● **Exercise goal**
Arrange the rows from the line containing "STUDIO FROG (700, 129)" through the last of the rows as a Markdown table with two columns, No. and Line. Number each line and leave out any blank lines.

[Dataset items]

==========

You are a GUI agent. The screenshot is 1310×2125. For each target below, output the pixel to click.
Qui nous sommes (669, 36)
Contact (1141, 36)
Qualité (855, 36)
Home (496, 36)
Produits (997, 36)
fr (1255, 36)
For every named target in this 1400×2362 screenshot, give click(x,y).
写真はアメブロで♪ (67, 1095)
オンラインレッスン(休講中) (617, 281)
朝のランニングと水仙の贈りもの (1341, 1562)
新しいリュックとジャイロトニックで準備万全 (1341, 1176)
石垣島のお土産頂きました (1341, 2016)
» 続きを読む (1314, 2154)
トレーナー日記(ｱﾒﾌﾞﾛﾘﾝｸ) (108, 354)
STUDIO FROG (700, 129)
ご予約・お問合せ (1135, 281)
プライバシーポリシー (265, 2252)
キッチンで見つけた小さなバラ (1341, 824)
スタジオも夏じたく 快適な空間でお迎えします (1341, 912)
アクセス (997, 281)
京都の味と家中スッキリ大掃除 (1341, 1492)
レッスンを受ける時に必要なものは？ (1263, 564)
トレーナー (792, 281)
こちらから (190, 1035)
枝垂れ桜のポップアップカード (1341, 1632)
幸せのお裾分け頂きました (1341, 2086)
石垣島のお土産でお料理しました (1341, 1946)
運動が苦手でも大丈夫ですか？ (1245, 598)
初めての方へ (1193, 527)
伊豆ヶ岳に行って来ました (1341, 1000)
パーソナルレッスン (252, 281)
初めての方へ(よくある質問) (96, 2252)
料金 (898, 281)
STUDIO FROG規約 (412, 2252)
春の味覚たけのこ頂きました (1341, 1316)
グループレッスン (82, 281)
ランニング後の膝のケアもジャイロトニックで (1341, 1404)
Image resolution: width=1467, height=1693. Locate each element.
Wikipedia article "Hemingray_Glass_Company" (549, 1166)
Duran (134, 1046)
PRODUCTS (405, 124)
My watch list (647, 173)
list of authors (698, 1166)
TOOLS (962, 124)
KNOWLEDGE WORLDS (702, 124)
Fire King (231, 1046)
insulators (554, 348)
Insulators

==========

● **Answer**
| No. | Line |
|---|---|
| 1 | STUDIO FROG (700, 129) |
| 2 | ご予約・お問合せ (1135, 281) |
| 3 | プライバシーポリシー (265, 2252) |
| 4 | キッチンで見つけた小さなバラ (1341, 824) |
| 5 | スタジオも夏じたく 快適な空間でお迎えします (1341, 912) |
| 6 | アクセス (997, 281) |
| 7 | 京都の味と家中スッキリ大掃除 (1341, 1492) |
| 8 | レッスンを受ける時に必要なものは？ (1263, 564) |
| 9 | トレーナー (792, 281) |
| 10 | こちらから (190, 1035) |
| 11 | 枝垂れ桜のポップアップカード (1341, 1632) |
| 12 | 幸せのお裾分け頂きました (1341, 2086) |
| 13 | 石垣島のお土産でお料理しました (1341, 1946) |
| 14 | 運動が苦手でも大丈夫ですか？ (1245, 598) |
| 15 | 初めての方へ (1193, 527) |
| 16 | 伊豆ヶ岳に行って来ました (1341, 1000) |
| 17 | パーソナルレッスン (252, 281) |
| 18 | 初めての方へ(よくある質問) (96, 2252) |
| 19 | 料金 (898, 281) |
| 20 | STUDIO FROG規約 (412, 2252) |
| 21 | 春の味覚たけのこ頂きました (1341, 1316) |
| 22 | グループレッスン (82, 281) |
| 23 | ランニング後の膝のケアもジャイロトニックで (1341, 1404) |
| 24 | Image resolution: width=1467, height=1693. Locate each element. |
| 25 | Wikipedia article "Hemingray_Glass_Company" (549, 1166) |
| 26 | Duran (134, 1046) |
| 27 | PRODUCTS (405, 124) |
| 28 | My watch list (647, 173) |
| 29 | list of authors (698, 1166) |
| 30 | TOOLS (962, 124) |
| 31 | KNOWLEDGE WORLDS (702, 124) |
| 32 | Fire King (231, 1046) |
| 33 | insulators (554, 348) |
| 34 | Insulators |